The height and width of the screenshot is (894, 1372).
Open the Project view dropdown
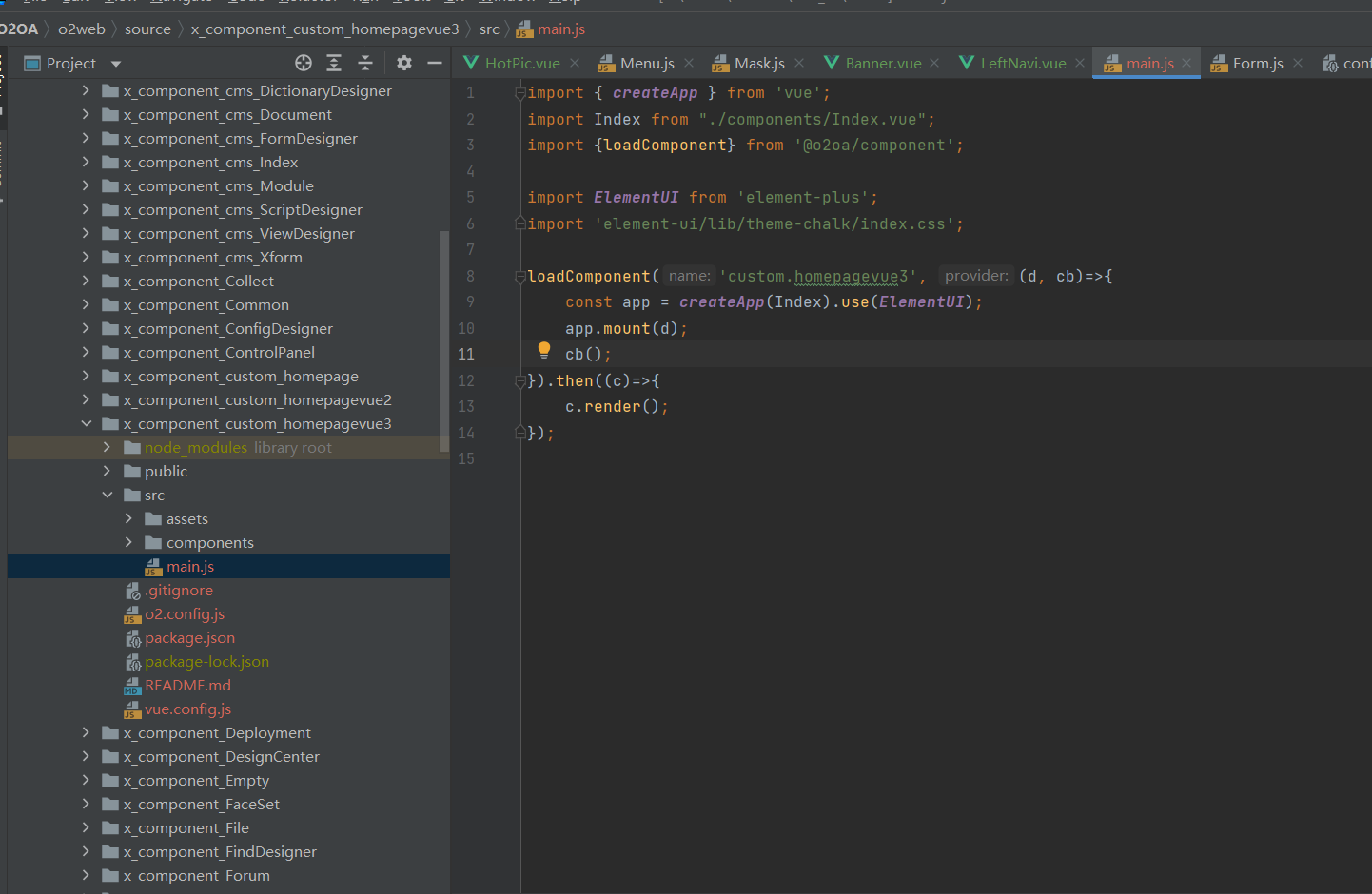116,64
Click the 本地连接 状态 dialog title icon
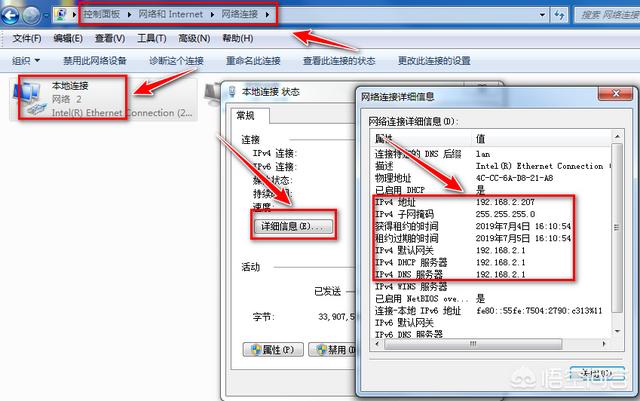The height and width of the screenshot is (401, 640). pyautogui.click(x=232, y=92)
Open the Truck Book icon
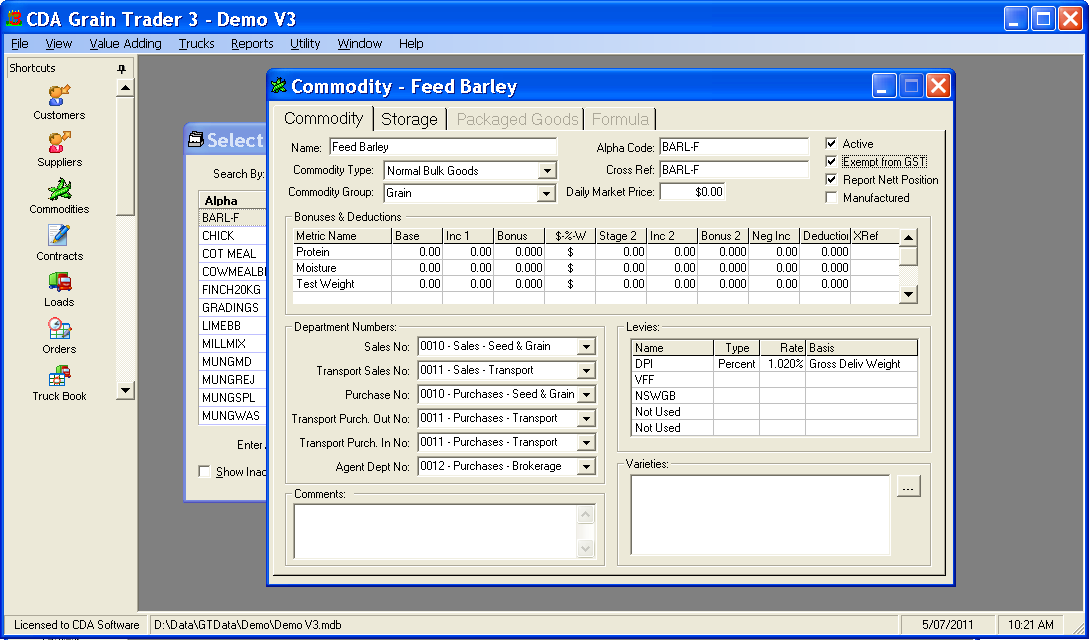 tap(59, 376)
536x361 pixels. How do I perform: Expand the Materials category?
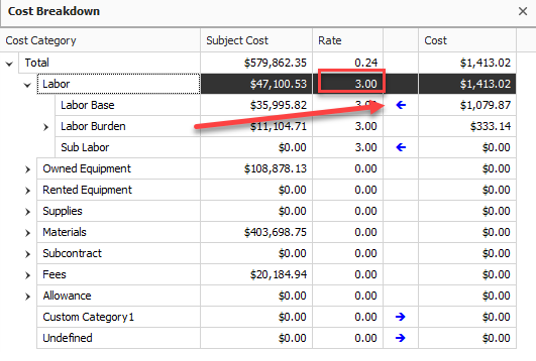[x=27, y=233]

··········

WHAT TO DO
Verbatim repetition of the entries is required, excluding any pictures.

PROBLEM SOLUTION
The height and width of the screenshot is (894, 1372).
Open the Project view dropdown
116,64
Click the 本地连接 状态 dialog title icon
The height and width of the screenshot is (401, 640). pyautogui.click(x=232, y=92)
Open the Truck Book icon
 tap(59, 376)
536x361 pixels. How do I perform: Expand the Materials category?
[x=27, y=233]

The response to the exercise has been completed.